Donc, ce gouvernement ?

L'avocat Éric Dupond-Moretti a été nommé hier ministre de la Justice. Il remplace Nicole Belloubet.
L'avocat Éric Dupond-Moretti a été nommé hier ministre de la Justice. Il remplace Nicole Belloubet. © AFP / Joël Saget

Et bien il y a bien le fameux effet 'Wahou',  Éric Dupont-Morreti…  qui masque l’effet 'Bof'… provoqué par le reste d’un gouvernement dont les équilibres et la surface politique n’ont pas changé…. Avec de puissants ministres issus de la droite et de silencieux ministres issus de la gauche. 

Et cette question : était-ce vraiment Edouard Philippe le problème dans l’équipe d’avant ? 

La réinvention promise n’est pas là, l’écologie qui devait être au cœur de l’étape ultime du quinquennat n’est pas puissamment incarnée. Barbara Pompili aura fort à faire pour que les propositions de la convention citoyenne survivent… A part en matière économique et sociale, à part aussi, peut-être ce référendum pour introduire l’impératif écologique dans la constitution, aucune réforme d’envergure ne peut être lancée pour les 18 mois utiles qui nous séparent de la présidentielle… C’est sans doute pour cela que le président s’est permis un effet de surprise en nommant, à la justice, Eric Dupont-Moretti…

Quel est le message envoyé avec cette nomination ?

Il faut attendre les premières déclarations du ministre mais lui qui pestait contre les liens de subordination entre le pouvoir politique et le parquet est devenu… le pouvoir politique.

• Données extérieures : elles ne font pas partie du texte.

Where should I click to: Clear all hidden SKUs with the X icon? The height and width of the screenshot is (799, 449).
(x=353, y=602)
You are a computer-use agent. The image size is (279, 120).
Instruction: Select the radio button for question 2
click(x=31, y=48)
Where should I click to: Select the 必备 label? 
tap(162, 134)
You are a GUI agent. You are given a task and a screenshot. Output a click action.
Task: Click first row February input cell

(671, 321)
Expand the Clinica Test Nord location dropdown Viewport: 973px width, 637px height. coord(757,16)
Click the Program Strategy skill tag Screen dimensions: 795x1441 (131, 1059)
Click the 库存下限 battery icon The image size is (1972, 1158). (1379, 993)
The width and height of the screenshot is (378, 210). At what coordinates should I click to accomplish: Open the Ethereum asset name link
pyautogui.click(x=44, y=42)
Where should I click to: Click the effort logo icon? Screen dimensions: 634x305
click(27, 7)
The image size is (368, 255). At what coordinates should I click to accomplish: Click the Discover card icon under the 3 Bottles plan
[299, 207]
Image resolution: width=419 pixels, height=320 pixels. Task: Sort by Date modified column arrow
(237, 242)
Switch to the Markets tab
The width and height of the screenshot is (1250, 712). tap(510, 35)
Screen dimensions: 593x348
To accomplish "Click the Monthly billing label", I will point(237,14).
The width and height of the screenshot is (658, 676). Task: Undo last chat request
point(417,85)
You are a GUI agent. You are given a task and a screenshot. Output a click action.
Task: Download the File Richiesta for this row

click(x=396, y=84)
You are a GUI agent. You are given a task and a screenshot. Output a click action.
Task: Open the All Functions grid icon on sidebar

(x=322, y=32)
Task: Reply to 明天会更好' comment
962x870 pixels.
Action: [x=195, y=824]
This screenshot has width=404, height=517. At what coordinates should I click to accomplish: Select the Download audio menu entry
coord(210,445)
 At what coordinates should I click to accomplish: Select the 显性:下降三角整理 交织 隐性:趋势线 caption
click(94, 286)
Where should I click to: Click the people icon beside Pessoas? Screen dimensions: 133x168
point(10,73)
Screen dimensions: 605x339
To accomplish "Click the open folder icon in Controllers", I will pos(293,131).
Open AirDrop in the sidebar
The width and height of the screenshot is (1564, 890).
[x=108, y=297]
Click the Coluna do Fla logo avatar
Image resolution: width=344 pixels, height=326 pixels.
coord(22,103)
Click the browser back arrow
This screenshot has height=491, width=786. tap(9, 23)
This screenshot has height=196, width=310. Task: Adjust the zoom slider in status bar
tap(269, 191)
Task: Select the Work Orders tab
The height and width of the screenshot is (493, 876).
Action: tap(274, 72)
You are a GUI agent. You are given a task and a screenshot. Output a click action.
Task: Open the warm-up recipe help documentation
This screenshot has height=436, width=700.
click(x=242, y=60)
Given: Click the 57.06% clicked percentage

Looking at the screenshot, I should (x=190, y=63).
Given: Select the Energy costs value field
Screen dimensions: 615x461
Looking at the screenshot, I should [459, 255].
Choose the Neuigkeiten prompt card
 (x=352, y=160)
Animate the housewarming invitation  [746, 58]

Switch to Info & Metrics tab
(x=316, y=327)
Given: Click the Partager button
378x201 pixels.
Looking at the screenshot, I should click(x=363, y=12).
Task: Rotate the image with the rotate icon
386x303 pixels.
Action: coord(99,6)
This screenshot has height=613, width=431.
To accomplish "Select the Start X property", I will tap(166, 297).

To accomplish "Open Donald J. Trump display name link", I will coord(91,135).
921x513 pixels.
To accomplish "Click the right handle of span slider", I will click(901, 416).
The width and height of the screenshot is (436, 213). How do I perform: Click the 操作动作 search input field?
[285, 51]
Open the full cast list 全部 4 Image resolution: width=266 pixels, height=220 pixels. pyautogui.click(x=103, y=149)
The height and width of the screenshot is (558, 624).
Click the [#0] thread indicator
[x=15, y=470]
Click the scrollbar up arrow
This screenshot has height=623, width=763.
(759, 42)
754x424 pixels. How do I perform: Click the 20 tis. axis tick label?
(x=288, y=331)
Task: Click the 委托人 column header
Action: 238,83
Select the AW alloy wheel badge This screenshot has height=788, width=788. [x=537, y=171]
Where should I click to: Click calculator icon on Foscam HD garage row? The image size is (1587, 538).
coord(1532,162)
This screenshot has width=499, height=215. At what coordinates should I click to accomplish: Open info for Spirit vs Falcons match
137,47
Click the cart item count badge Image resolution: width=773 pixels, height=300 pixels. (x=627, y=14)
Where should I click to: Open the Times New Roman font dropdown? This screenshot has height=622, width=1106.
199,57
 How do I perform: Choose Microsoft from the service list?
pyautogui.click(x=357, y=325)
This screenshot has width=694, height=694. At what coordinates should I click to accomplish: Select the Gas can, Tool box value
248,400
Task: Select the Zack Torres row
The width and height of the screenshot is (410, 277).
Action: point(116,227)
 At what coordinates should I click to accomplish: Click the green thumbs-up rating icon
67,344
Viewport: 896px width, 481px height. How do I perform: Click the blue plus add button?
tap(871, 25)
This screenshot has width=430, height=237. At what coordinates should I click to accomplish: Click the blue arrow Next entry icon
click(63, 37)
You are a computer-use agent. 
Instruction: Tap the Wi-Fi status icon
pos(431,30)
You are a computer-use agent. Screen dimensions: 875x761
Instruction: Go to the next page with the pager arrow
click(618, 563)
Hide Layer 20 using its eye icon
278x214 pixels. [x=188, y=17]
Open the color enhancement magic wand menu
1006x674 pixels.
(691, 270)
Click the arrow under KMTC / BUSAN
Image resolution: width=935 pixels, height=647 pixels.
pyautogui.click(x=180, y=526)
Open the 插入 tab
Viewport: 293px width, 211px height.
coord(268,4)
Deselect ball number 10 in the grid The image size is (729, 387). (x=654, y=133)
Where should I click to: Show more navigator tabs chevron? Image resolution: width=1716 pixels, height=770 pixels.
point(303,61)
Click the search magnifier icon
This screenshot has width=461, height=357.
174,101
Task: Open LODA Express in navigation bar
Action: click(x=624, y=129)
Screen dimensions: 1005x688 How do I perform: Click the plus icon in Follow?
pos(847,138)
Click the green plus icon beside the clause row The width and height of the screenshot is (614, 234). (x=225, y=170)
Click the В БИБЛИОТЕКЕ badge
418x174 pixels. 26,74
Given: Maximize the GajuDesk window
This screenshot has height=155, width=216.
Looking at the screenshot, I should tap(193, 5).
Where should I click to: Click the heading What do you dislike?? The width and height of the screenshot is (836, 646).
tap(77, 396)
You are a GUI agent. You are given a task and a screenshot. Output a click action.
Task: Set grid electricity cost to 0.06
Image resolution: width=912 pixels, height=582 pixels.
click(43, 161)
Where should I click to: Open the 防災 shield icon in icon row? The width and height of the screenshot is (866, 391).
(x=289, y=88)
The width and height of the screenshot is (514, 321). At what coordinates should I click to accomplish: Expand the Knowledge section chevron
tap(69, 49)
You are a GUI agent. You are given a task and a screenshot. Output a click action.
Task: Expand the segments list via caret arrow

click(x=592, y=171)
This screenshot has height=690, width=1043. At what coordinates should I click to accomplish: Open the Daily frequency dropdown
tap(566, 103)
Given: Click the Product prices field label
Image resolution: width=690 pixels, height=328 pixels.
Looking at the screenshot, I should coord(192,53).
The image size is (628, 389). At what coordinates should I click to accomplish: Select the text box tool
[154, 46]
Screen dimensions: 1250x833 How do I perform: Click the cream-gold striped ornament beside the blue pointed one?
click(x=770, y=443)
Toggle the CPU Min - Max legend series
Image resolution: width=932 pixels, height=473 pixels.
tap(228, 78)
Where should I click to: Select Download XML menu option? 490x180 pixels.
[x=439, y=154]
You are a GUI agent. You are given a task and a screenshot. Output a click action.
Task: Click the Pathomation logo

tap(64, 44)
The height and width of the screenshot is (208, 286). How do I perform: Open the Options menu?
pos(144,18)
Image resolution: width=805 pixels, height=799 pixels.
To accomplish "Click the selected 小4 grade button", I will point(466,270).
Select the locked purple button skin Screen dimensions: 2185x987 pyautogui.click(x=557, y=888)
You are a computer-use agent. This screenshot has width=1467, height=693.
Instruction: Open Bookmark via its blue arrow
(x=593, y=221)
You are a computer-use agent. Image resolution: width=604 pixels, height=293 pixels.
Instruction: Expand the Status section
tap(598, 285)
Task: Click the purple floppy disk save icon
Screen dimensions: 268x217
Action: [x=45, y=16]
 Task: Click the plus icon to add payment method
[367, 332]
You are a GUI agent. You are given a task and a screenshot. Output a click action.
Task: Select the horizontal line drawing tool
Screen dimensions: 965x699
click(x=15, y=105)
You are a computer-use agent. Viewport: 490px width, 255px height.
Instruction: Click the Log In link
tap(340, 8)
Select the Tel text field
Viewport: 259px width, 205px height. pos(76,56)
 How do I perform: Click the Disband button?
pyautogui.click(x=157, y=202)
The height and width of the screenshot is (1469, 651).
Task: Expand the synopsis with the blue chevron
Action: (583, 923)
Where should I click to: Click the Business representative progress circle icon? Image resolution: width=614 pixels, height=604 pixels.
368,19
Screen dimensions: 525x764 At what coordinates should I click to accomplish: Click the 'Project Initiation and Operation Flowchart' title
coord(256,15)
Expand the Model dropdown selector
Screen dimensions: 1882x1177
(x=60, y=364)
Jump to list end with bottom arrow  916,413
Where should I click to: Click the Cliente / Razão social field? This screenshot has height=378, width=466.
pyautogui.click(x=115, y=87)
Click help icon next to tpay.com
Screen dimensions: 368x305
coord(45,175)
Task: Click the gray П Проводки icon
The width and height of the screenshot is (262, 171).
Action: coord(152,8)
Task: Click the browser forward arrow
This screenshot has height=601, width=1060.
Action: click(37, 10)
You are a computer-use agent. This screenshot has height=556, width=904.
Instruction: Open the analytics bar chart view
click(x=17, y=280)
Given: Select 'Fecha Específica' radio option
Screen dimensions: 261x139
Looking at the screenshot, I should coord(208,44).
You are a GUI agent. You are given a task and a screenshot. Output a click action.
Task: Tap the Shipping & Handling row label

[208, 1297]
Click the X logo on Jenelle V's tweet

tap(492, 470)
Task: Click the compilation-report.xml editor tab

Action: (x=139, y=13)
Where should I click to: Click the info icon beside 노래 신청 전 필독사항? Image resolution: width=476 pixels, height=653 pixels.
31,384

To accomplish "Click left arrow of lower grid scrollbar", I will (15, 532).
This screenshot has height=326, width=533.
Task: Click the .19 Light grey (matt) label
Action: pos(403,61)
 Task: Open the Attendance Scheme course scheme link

Emmanuel Macron semble vouloir dire :’ Comment peut-on affirmer, désormais, que les politiques manipulent les juges puisque c’est Eric Dupont-Moretti, lui-même, le plus grand pourfendeur de cette manipulation, qui est le politique ! C’est assez malin ! 

Mais ça risque de n’être qu’un ministère de la parole parce qu’il n’aura pas le temps ni la capacité politique de réformer dans le sens de ses indignations passées : l’indépendance du parquet, la suppression de l’école de la magistrature… il ne pourra pas supprimer les lois anti-terroristes ni revenir sur l’intégration d’une partie de l’état d’urgence dans le droit commun qui l’indignait … que va dire le ministre sur tous ces sujets ? 

L’homme des coups d’éclat médiatique, des incidents de prétoire, celui qui déteste les juges qui le lui rendent bien… va-t-il se transformer, revêtir les habits respectables du garde des sceaux… Son rôle sera de tenir une administration en souffrance, plus que de tenir une tribune en haleine, de réunir plus de pourfendre. Aura-t-il la volonté, la capacité et surtout la crédibilité pour opérer cette mue. 

Les magistrats, depuis hier, oscillent entre inquiétude, sidération et écœurement… bref, cette nomination bouleverse l’institution… Et c’est sans doute ce que voulait le président. 

Mais à quoi bon la bouleverser si ce n’est pas pour la réformer ? Voilà pourquoi les juges vivent cette nomination comme une agression. A moins que ce soit pour le côté anti moderne, vous savez, le ‘on ne peut plus rien dire, on ne peut plus bouffer de la viande ni siffler les filles’ qu’Emmanuel Macron a choisi Eric Dupond-Moretti. A l’évidence Dupond-Moretti est plus là pour plaider que pour réformer. A l’approche de la présidentielle, ce moment où les Français sont juges, Emmanuel Macron s’est peut-être tout simplement choisi l’un des meilleurs avocats.